### ÉNONCÉ 1:
Recopiez le texte sur la pédagogie depuis « Mettons-nous d’abord d’accord » jusqu'à « ensemble pédagogique général. », en substituant « l'écriture » à « la lecture ».
### ÉNONCÉ 2:
Prolongez le texte sur la pédagogie à partir de sa dernière phrase.

--- EXTRAIT CITÉ ---

Une pédagogie melting-pot ?

Peut-on se réclamer de filiations pédagogiques multiples ? Le choix d’un courant pédagogique exclut-il les autres ? Y a-t-il des incompatibilités ? Pourquoi ? C’est ce que je me propose d’analyser dans ces quelques lignes.

Mettons-nous d’abord d’accord sur le vocabulaire. Une pédagogie, ce n’est pas une méthode. Une pédagogie, c’est un ensemble cohérent de pratiques et de méthodes d’enseignement. Par exemple, la méthode Cuisenaire ne constitue pas en elle-même une pédagogie, pas plus que la méthode Jean-qui-rit. Ces méthodes qui touchent une partie spécifique des apprentissages scolaires (ici la mathématique et la lecture) doivent s’intégrer dans un ensemble pédagogique général.
C’est ainsi entre autres que pendant plus de quarante ans, on a pu parler de « techniques » Freinet, avant de voir fleurir, trois années seulement avant la mort de son initiateur, le terme « pédagogie » Freinet. Cela est dû au fait que de 1920 à 1963, des enseignants ont mis au point ces techniques dans tous les domaines de l’activité scolaire et qu’à un certain moment, l’ensemble a mérité le nom de « pédagogie », car il proposait une même vision des apprentissages aussi bien en mathématique qu’en français et dans les autres branches.

--- DONNÉES FOURNIES ---

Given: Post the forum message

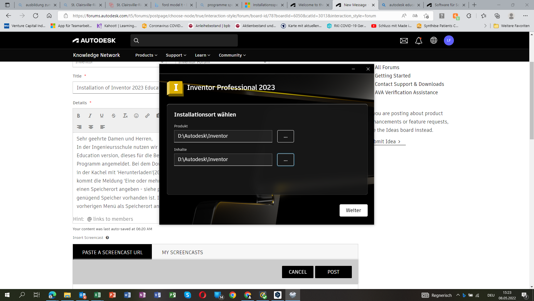Looking at the screenshot, I should pos(333,272).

---

### RÉPONSE 1:
Mettons-nous d’abord d’accord sur le vocabulaire. Une pédagogie, ce n’est pas une méthode. Une pédagogie, c’est un ensemble cohérent de pratiques et de méthodes d’enseignement. Par exemple, la méthode Cuisenaire ne constitue pas en elle-même une pédagogie, pas plus que la méthode Jean-qui-rit. Ces méthodes qui touchent une partie spécifique des apprentissages scolaires (ici la mathématique et l'écriture) doivent s’intégrer dans un ensemble pédagogique général.

### RÉPONSE 2:
Les choix pédagogiques

Au vu des classes que j’ai l’occasion de visiter et des contacts que j’ai actuellement avec des enseignants, il apparait que les questions primordiales qu’ils se posent sont plutôt de l’ordre des méthodes, des pratiques, des leçons, des socles de compétences, de l’évaluation que de celui des grands choix pédagogiques, politiques et sociétaux qui détermineraient les orientations premières de leur enseignement. Un enseignant moderne surfe plutôt en expert sur l’Internet à la recherche de leçons toutes préparées, d’activités prédigérées ; dans le meilleur des cas, il privilégie celles qui font appel à l’activité de l’élève, à sa participation.
Je ne force qu’à peine la caricature. II en résulte souvent un ensemble pédagogique qu’on est bien en peine d’identifier, composé de recours à des orientations diverses, des sources multiples, parfois contradictoires dans leur conception et leurs objectifs avoués ou sous-entendus.
Or toutes les pédagogies ont en commun de relever inévitablement d’un choix politique et idéologique. Il faut se méfier des pédagogues qui nous disent le contraire en faisant une sorte de panégyrique de la neutralité et de l’apolitisme de l’instruction et de leur enseignement.

Cohérence, quand tu nous tiens…

On ne peut imaginer une classe où l’enseignant a octroyé aux élèves le droit de donner leur avis dans une seule activité par semaine. Si l’on donne ce droit, on doit l’appliquer à tout ce qui se passe en classe et le gérer en conséquence (définir des procédures, des limites, etc.)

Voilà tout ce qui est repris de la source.